Huit chapitres aussi addictifs que la cocaïne elle-même pourraient l’être … si la cocaïne peut être autant qu’une série télévisée, bien sûr.

«ZeroZeroZero» offre une vision kaléidoscopique autour de la gestion du trafic de cette substance, principalement, bien sûr, du côté obscur de celle-ci. Une mosaïque mettant en vedette, pour la plupart, pour acquis, par des personnages de moralité fragile, volatile et intéressée qui favorise le sentiment manifeste et constant que le monde, la version du monde qui dépeint “ ZeroZeroZero ”, est à quel point nous pouvons croire que c’était monde de l’extrême ouest portrait dans «Westworld». Avec la violence, comme une ressource aussi organique que sensationnelle, aussi naturelle que la télévision sur le point de faire son apparition.

Gardez à l’esprit: ‘ZeroZeroZero’ est une série sur un monde que nous avons le sentiment de savoir, de plus, nous ne savons vraiment pas au-delà de ce que nous avons pu “divulguer” à travers d’autres fictions. Il est difficile de voir «ZeroZeroZero» et de ne pas penser à d’autres productions similaires, car en substance et en le réduisant à l’essentiel, les productions autour du trafic de toute drogue, telles que les productions autour de n’importe quoi, ont leurs clichés … clichés Cela oui, ils ne sont peut-être pas sur un coup de tête, mais parce que la réalité est ce qui, basé sur l’insistance, en a fait une partie intrinsèque de la vie.
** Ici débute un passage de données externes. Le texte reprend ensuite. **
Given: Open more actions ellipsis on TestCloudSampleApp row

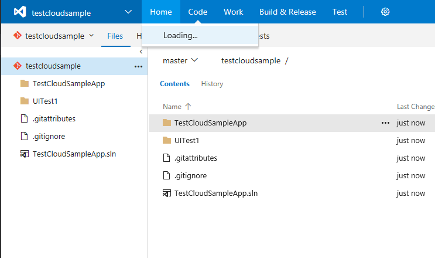Looking at the screenshot, I should pos(385,123).
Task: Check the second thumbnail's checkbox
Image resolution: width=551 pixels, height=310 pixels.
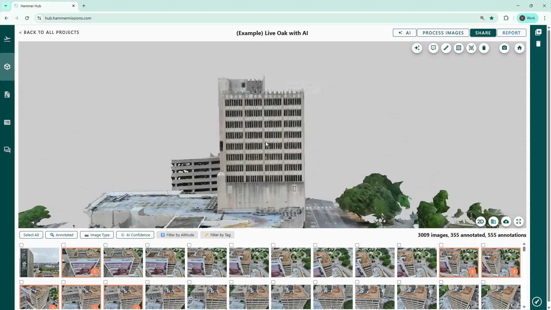Action: click(63, 245)
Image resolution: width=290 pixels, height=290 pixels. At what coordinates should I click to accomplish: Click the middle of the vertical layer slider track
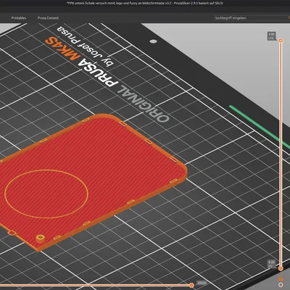281,154
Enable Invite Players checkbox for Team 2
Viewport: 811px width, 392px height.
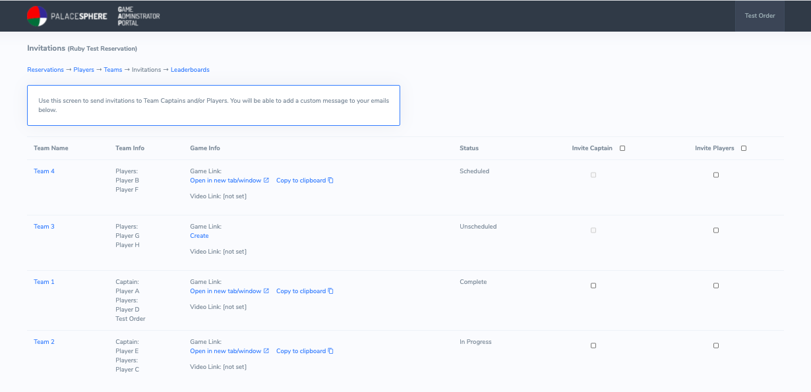point(716,346)
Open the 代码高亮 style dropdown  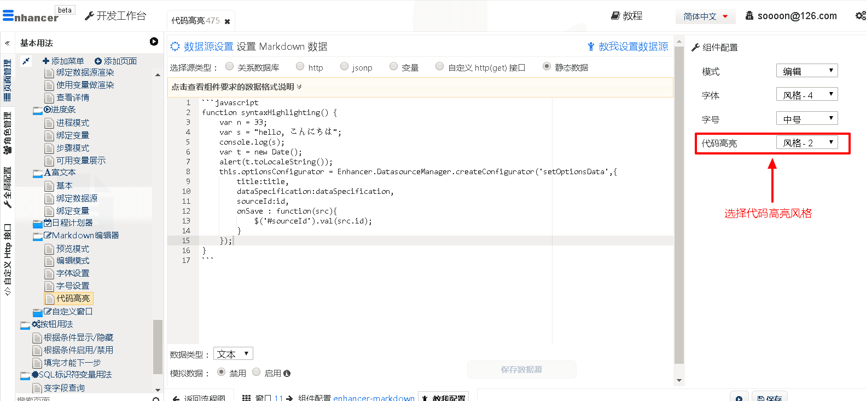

Dans ma tête, il y a deux références claires, bien qu’une déjà à moitié oubliée et aucune télévision. Vingt ans plus tard, «ZeroZeroZero» me rappelle le «Traffic» de Steven Soderbergh, dans une sorte de revers situé de l’autre côté de la frontière; mais surtout au «Sicario» de Denis Villeneuve. Surtout pour ce dernier, en termes de ton, de nerf et d’impulsion narrative apportés par la main sans aucun doute par Stefano Sollima, pas par hasard responsable de la suite de celui-ci, “ Sicario: Le jour du soldat ”. ‘ZeroZeroZero’ pourrait être développé parallèlement à ce dernier, comme s’il faisait partie du même univers … du même monde …

… de la même réalité commodément emballée, bien sûr, bien sûr, dans un format, dans ce film et cette télévision, qui viennent se rencontrer et offrent les mêmes avantages pour le spectateur. Ce spectateur qui, comme un serveur, aime regarder les taureaux depuis la barrière. Un spectateur qui, si nécessaire, et par fausse ignorance, la réalité peut sembler être une simulation plus typique d’une fiction que du monde de l’autre côté de notre fenêtre. Une mosaïque déployée et adaptée aux huit chapitres pleins de sauts temporaires et spatiaux de ‘ZeroZeroZero’.

Huit chapitres aussi addictifs que la cocaïne elle-même pourraient l’être … si la cocaïne peut être autant qu’une série télévisée, bien sûr. Il est inévitable de ne pas souffrir de déjà-vu en regardant «ZeroZeroZero», une série qui ne semble certainement pas unique. Il n’aurait pas non plus semblé que le «Sicario» susmentionné n’eût été de cette «aura» imprimée par Denis Villeneuve, Jóhann Jóhannsson et Roger Deakins. Cette «aura» à partir de laquelle sauver les distances, «ZeroZeroZero» est aussi héritière que «Sicario: Le jour du soldat». Cela ne semble ni neuf ni frais, mais nos vies non plus et nous ne cessons de les vivre comme si elles l’étaient.

Il y a la bonne main de «ZeroZeroZero», et il y a l’attraction d’un côté obscur dont nous ne sommes pas censés faire partie. Pour l’instant: qui sait si à l’avenir la série sur le trafic de drogue se transformera en série sur le trafic de contenu en streaming, le nouveau médicament design. Quoi qu’il en soit, “ZeroZeroZero” a suffisamment de personnalité, d’énergie, de solidité, de nerf et en général assez pour mériter un écart, non proéminent mais visible, dans cette “guerre en streaming” qui offre plus de séries à regarder dans un cette année-là, nous vivrons toute notre putain de vie.